Bölümü okumadan önce medyaya bakıp ona göre hazırlık yapınız:)
Bu sıralar yazarınızın modu:
Bölüm çok hoşuma kaçtı.. İyi okumalar❤💃
....Şimdiki Zaman / İstanbul
Karaca Kurtuluş..
Geldiğim hastanenin önünde bekliyordum son yirmi dakikadır. Yıllardır bu hastabeye gidip gelmekten her yanını ezberler olmuştum. Hatta buradan burs verip okuttuğum bir sürü öğrencim vardı. Tanıyorlardı beni bu yüzden.
Hastalığımı bir tek ben, Duygu ve Şevket amca biliyordu. Bu bile fazlaydı ama Duygu ya söylemek zorunda kalmıştım. Keza bu süreçte de çok desteği olmuştu bana ama bir faydası yoktu artık.
Evden gizlice çıkmıştım, yine. Azer tehtit aldıktan evdeki korumaları arttırıp, dışarı çıkmamızı kısıtlamıştı. Bu umurumda değildi.. Yani Azer'in kısıtlaması değil de, düşmanlar tarafından tehtit edilmemizi takmıyorudum. En azından kendim için.
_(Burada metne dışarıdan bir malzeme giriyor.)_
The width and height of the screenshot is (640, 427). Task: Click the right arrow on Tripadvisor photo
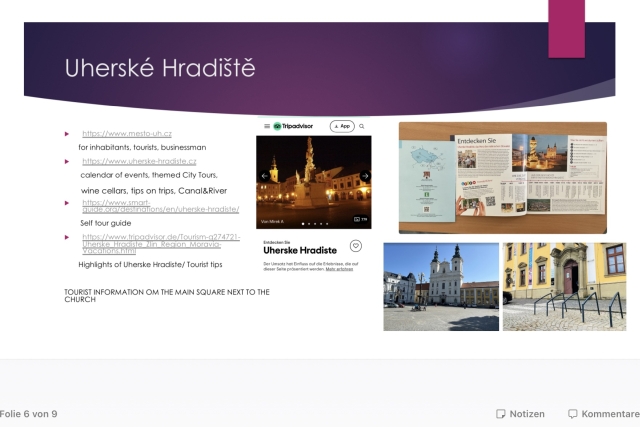[x=365, y=176]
Ben zaten ölmeyi bekliyorum, ha bugün ha yarın. Ne fark eder ki?
Tabi bunu Azer'e diyememiştim. Onu geçiştirmiştim. Tabi o benim şuan evde olduğumu sanıyordu orası ayrı. Geceleri çok bunalınca kaçıyordum. Şirkette ki işleri de evden hallediyordum.
Aslında canıma minnetti evde oturmam, son zamanlarda çok yorgun hissediyordum kendimi. Galiba kalbim yüzünden di..
Titreyen bacaklarımı görmezden gelip, yavaş adımlarla hastaneye girdim. Asansöre binip doktorumun olduğu kata çıktım.
Doktorum çok yakın bir arkadaşımdı. En azından hastane kayıtları mı gizleyebiliyordum. Kapıyı çalıp içeri girdim.
" Yiğit?"
Kafasını kaldırıp gülümseyerek bana baktı. Hafif tebessüm edip konuşmaya başladım.
" Özlettim galiba kendimi?"
Gülerek söylediklerime karşılık ayağa kalktı. Kapıyı kapatıp sımsıkı sarıldık birbirimize.
" Deli kızım, hoş geldin!" dedi neşeyle bana bakıp. " Armasam geleceğin yok heralde?!"
Sitemle söylediklerine gülerek cevap verdim. O koltuğuna geçerken, bende masasının karşısındaki koltuğa geçtim.
" Nasılsın, deli kızım? Biraz durgun gibisin!"
Gözkeriyle benim iyi okup olmadığımı incelerken gülümsemekle yetindim.
" Aynı Yiğit, sen nasılsın?"
Kendimi es geçerek konuştuğumda her zaman kaşlarını çatardı. Şimdi de o anlardan biriydi.
" Kendini ne zaman önemseyeceksin acaba Karaca? " dedi beni azarkarken.